Collected data entries
--------------------
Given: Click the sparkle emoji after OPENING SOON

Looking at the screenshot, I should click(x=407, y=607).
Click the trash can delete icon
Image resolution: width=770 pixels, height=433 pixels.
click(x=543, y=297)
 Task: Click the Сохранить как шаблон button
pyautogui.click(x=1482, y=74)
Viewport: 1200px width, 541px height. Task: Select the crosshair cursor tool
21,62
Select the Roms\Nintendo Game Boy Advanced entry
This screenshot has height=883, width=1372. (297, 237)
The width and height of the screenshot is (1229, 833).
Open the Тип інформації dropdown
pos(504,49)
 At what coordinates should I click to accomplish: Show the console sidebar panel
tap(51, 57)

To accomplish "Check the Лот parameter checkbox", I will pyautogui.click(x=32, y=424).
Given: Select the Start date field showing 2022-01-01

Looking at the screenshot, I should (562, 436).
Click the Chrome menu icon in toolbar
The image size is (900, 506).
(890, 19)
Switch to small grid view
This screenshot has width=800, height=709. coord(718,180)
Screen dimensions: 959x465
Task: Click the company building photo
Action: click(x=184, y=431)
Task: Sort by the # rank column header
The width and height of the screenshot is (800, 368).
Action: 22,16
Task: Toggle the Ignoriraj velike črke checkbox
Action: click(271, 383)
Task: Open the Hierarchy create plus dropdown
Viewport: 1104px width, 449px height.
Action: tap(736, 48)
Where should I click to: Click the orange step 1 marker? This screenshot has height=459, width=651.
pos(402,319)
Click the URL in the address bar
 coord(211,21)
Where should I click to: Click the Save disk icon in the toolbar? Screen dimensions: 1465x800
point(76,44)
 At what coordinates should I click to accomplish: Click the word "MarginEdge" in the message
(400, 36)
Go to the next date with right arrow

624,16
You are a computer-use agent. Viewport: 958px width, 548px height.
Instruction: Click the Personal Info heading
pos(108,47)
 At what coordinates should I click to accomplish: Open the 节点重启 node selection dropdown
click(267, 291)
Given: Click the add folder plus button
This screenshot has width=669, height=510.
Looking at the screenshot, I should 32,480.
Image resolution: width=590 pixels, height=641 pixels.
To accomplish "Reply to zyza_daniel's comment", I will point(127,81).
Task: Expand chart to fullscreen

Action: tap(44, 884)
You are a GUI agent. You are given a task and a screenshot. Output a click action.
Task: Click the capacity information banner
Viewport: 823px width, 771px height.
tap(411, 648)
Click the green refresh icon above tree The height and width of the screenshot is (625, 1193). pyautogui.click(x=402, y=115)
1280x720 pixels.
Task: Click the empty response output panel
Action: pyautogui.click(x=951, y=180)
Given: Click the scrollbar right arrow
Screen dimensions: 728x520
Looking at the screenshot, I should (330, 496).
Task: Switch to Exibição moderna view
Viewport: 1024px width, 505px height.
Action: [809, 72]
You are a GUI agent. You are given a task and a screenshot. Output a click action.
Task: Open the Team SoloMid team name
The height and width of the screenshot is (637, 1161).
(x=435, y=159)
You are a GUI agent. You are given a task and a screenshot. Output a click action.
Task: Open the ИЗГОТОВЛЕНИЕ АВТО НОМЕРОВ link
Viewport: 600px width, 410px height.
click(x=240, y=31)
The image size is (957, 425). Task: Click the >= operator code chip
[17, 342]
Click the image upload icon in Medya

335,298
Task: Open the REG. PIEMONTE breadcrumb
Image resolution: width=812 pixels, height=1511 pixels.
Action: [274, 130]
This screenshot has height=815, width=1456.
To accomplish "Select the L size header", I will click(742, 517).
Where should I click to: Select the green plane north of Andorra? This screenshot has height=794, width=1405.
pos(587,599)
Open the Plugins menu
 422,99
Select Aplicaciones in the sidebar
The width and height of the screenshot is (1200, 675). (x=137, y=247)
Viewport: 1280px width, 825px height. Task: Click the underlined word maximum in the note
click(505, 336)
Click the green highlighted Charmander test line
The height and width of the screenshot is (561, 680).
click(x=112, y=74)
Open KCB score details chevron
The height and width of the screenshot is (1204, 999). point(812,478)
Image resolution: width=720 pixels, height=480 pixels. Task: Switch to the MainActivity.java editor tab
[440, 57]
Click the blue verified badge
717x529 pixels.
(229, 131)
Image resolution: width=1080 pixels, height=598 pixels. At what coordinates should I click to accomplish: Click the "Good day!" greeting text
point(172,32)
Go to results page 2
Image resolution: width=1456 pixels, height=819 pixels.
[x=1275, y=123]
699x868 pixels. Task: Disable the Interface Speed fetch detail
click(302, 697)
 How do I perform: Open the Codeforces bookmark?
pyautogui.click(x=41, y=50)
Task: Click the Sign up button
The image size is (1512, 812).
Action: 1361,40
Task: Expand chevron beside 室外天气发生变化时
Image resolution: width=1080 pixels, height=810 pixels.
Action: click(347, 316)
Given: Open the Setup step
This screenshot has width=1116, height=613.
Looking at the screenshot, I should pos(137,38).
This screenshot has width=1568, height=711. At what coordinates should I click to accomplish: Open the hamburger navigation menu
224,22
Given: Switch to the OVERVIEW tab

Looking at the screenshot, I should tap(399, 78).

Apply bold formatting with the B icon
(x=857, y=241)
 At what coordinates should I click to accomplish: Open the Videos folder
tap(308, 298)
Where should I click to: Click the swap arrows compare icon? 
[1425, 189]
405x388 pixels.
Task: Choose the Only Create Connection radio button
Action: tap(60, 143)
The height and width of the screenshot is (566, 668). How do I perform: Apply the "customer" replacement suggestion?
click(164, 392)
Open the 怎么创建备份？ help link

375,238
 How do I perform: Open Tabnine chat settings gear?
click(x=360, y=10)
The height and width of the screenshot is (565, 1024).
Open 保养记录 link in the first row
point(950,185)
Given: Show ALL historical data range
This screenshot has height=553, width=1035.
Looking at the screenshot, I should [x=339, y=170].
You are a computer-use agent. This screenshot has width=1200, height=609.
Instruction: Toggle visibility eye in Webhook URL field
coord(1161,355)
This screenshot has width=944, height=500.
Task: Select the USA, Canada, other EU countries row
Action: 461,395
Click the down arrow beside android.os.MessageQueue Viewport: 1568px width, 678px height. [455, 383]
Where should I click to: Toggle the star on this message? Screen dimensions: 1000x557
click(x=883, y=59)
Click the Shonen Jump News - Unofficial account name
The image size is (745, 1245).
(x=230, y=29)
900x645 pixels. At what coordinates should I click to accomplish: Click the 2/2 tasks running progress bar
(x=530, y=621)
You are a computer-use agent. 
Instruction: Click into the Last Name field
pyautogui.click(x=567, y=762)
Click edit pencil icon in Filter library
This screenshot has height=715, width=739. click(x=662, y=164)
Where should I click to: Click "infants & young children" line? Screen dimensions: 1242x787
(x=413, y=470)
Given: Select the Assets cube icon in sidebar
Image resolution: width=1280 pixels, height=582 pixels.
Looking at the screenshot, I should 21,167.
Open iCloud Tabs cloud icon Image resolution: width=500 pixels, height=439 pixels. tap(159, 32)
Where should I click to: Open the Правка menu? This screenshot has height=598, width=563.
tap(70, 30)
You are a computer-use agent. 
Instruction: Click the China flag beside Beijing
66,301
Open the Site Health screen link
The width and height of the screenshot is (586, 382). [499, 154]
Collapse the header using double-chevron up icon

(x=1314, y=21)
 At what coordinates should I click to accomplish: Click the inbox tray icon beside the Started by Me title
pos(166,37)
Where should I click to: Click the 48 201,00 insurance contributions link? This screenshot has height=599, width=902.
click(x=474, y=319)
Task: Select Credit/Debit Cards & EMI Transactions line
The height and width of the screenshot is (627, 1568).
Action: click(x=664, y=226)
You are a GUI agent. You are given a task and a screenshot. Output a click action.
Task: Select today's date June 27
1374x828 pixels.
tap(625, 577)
--------------------
◆ **GOAL OF THE EXERCISE**:
Could you retype all of the records above exactly as they appear?

◆ **FINAL ANSWER**:
Given: Click the sparkle emoji after OPENING SOON

Looking at the screenshot, I should click(x=407, y=607).
Click the trash can delete icon
Image resolution: width=770 pixels, height=433 pixels.
click(x=543, y=297)
 Task: Click the Сохранить как шаблон button
pyautogui.click(x=1482, y=74)
Viewport: 1200px width, 541px height. Task: Select the crosshair cursor tool
21,62
Select the Roms\Nintendo Game Boy Advanced entry
This screenshot has height=883, width=1372. (297, 237)
The width and height of the screenshot is (1229, 833).
Open the Тип інформації dropdown
pos(504,49)
 At what coordinates should I click to accomplish: Show the console sidebar panel
tap(51, 57)

To accomplish "Check the Лот parameter checkbox", I will pyautogui.click(x=32, y=424).
Given: Select the Start date field showing 2022-01-01

Looking at the screenshot, I should (562, 436).
Click the Chrome menu icon in toolbar
The image size is (900, 506).
(890, 19)
Switch to small grid view
This screenshot has width=800, height=709. coord(718,180)
Screen dimensions: 959x465
Task: Click the company building photo
Action: click(x=184, y=431)
Task: Sort by the # rank column header
The width and height of the screenshot is (800, 368).
Action: 22,16
Task: Toggle the Ignoriraj velike črke checkbox
Action: click(271, 383)
Task: Open the Hierarchy create plus dropdown
Viewport: 1104px width, 449px height.
Action: tap(736, 48)
Where should I click to: Click the orange step 1 marker? This screenshot has height=459, width=651.
pos(402,319)
Click the URL in the address bar
 coord(211,21)
Where should I click to: Click the Save disk icon in the toolbar? Screen dimensions: 1465x800
point(76,44)
 At what coordinates should I click to accomplish: Click the word "MarginEdge" in the message
(400, 36)
Go to the next date with right arrow

624,16
You are a computer-use agent. Viewport: 958px width, 548px height.
Instruction: Click the Personal Info heading
pos(108,47)
 At what coordinates should I click to accomplish: Open the 节点重启 node selection dropdown
click(267, 291)
Given: Click the add folder plus button
This screenshot has width=669, height=510.
Looking at the screenshot, I should 32,480.
Image resolution: width=590 pixels, height=641 pixels.
To accomplish "Reply to zyza_daniel's comment", I will point(127,81).
Task: Expand chart to fullscreen

Action: tap(44, 884)
You are a GUI agent. You are given a task and a screenshot. Output a click action.
Task: Click the capacity information banner
Viewport: 823px width, 771px height.
tap(411, 648)
Click the green refresh icon above tree The height and width of the screenshot is (625, 1193). pyautogui.click(x=402, y=115)
1280x720 pixels.
Task: Click the empty response output panel
Action: pyautogui.click(x=951, y=180)
Given: Click the scrollbar right arrow
Screen dimensions: 728x520
Looking at the screenshot, I should (330, 496).
Task: Switch to Exibição moderna view
Viewport: 1024px width, 505px height.
Action: [809, 72]
You are a GUI agent. You are given a task and a screenshot. Output a click action.
Task: Open the Team SoloMid team name
The height and width of the screenshot is (637, 1161).
(x=435, y=159)
You are a GUI agent. You are given a task and a screenshot. Output a click action.
Task: Open the ИЗГОТОВЛЕНИЕ АВТО НОМЕРОВ link
Viewport: 600px width, 410px height.
click(x=240, y=31)
The image size is (957, 425). Task: Click the >= operator code chip
[17, 342]
Click the image upload icon in Medya

335,298
Task: Open the REG. PIEMONTE breadcrumb
Image resolution: width=812 pixels, height=1511 pixels.
Action: [274, 130]
This screenshot has height=815, width=1456.
To accomplish "Select the L size header", I will click(742, 517).
Where should I click to: Select the green plane north of Andorra? This screenshot has height=794, width=1405.
pos(587,599)
Open the Plugins menu
 422,99
Select Aplicaciones in the sidebar
The width and height of the screenshot is (1200, 675). (x=137, y=247)
Viewport: 1280px width, 825px height. Task: Click the underlined word maximum in the note
click(505, 336)
Click the green highlighted Charmander test line
The height and width of the screenshot is (561, 680).
click(x=112, y=74)
Open KCB score details chevron
The height and width of the screenshot is (1204, 999). point(812,478)
Image resolution: width=720 pixels, height=480 pixels. Task: Switch to the MainActivity.java editor tab
[440, 57]
Click the blue verified badge
717x529 pixels.
(229, 131)
Image resolution: width=1080 pixels, height=598 pixels. At what coordinates should I click to accomplish: Click the "Good day!" greeting text
point(172,32)
Go to results page 2
Image resolution: width=1456 pixels, height=819 pixels.
[x=1275, y=123]
699x868 pixels. Task: Disable the Interface Speed fetch detail
click(302, 697)
 How do I perform: Open the Codeforces bookmark?
pyautogui.click(x=41, y=50)
Task: Click the Sign up button
The image size is (1512, 812).
Action: 1361,40
Task: Expand chevron beside 室外天气发生变化时
Image resolution: width=1080 pixels, height=810 pixels.
Action: click(347, 316)
Given: Open the Setup step
This screenshot has width=1116, height=613.
Looking at the screenshot, I should pos(137,38).
This screenshot has width=1568, height=711. At what coordinates should I click to accomplish: Open the hamburger navigation menu
224,22
Given: Switch to the OVERVIEW tab

Looking at the screenshot, I should tap(399, 78).

Apply bold formatting with the B icon
(x=857, y=241)
 At what coordinates should I click to accomplish: Open the Videos folder
tap(308, 298)
Where should I click to: Click the swap arrows compare icon? 
[1425, 189]
405x388 pixels.
Task: Choose the Only Create Connection radio button
Action: tap(60, 143)
The height and width of the screenshot is (566, 668). How do I perform: Apply the "customer" replacement suggestion?
click(164, 392)
Open the 怎么创建备份？ help link

375,238
 How do I perform: Open Tabnine chat settings gear?
click(x=360, y=10)
The height and width of the screenshot is (565, 1024).
Open 保养记录 link in the first row
point(950,185)
Given: Show ALL historical data range
This screenshot has height=553, width=1035.
Looking at the screenshot, I should [x=339, y=170].
You are a computer-use agent. This screenshot has width=1200, height=609.
Instruction: Toggle visibility eye in Webhook URL field
coord(1161,355)
This screenshot has width=944, height=500.
Task: Select the USA, Canada, other EU countries row
Action: 461,395
Click the down arrow beside android.os.MessageQueue Viewport: 1568px width, 678px height. [455, 383]
Where should I click to: Toggle the star on this message? Screen dimensions: 1000x557
click(x=883, y=59)
Click the Shonen Jump News - Unofficial account name
The image size is (745, 1245).
(x=230, y=29)
900x645 pixels. At what coordinates should I click to accomplish: Click the 2/2 tasks running progress bar
(x=530, y=621)
You are a computer-use agent. 
Instruction: Click into the Last Name field
pyautogui.click(x=567, y=762)
Click edit pencil icon in Filter library
This screenshot has height=715, width=739. click(x=662, y=164)
Where should I click to: Click "infants & young children" line? Screen dimensions: 1242x787
(x=413, y=470)
Given: Select the Assets cube icon in sidebar
Image resolution: width=1280 pixels, height=582 pixels.
Looking at the screenshot, I should 21,167.
Open iCloud Tabs cloud icon Image resolution: width=500 pixels, height=439 pixels. tap(159, 32)
Where should I click to: Open the Правка menu? This screenshot has height=598, width=563.
tap(70, 30)
You are a computer-use agent. 
Instruction: Click the China flag beside Beijing
66,301
Open the Site Health screen link
The width and height of the screenshot is (586, 382). [499, 154]
Collapse the header using double-chevron up icon

(x=1314, y=21)
 At what coordinates should I click to accomplish: Click the inbox tray icon beside the Started by Me title
pos(166,37)
Where should I click to: Click the 48 201,00 insurance contributions link? This screenshot has height=599, width=902.
click(x=474, y=319)
Task: Select Credit/Debit Cards & EMI Transactions line
The height and width of the screenshot is (627, 1568).
Action: click(x=664, y=226)
You are a GUI agent. You are given a task and a screenshot. Output a click action.
Task: Select today's date June 27
1374x828 pixels.
tap(625, 577)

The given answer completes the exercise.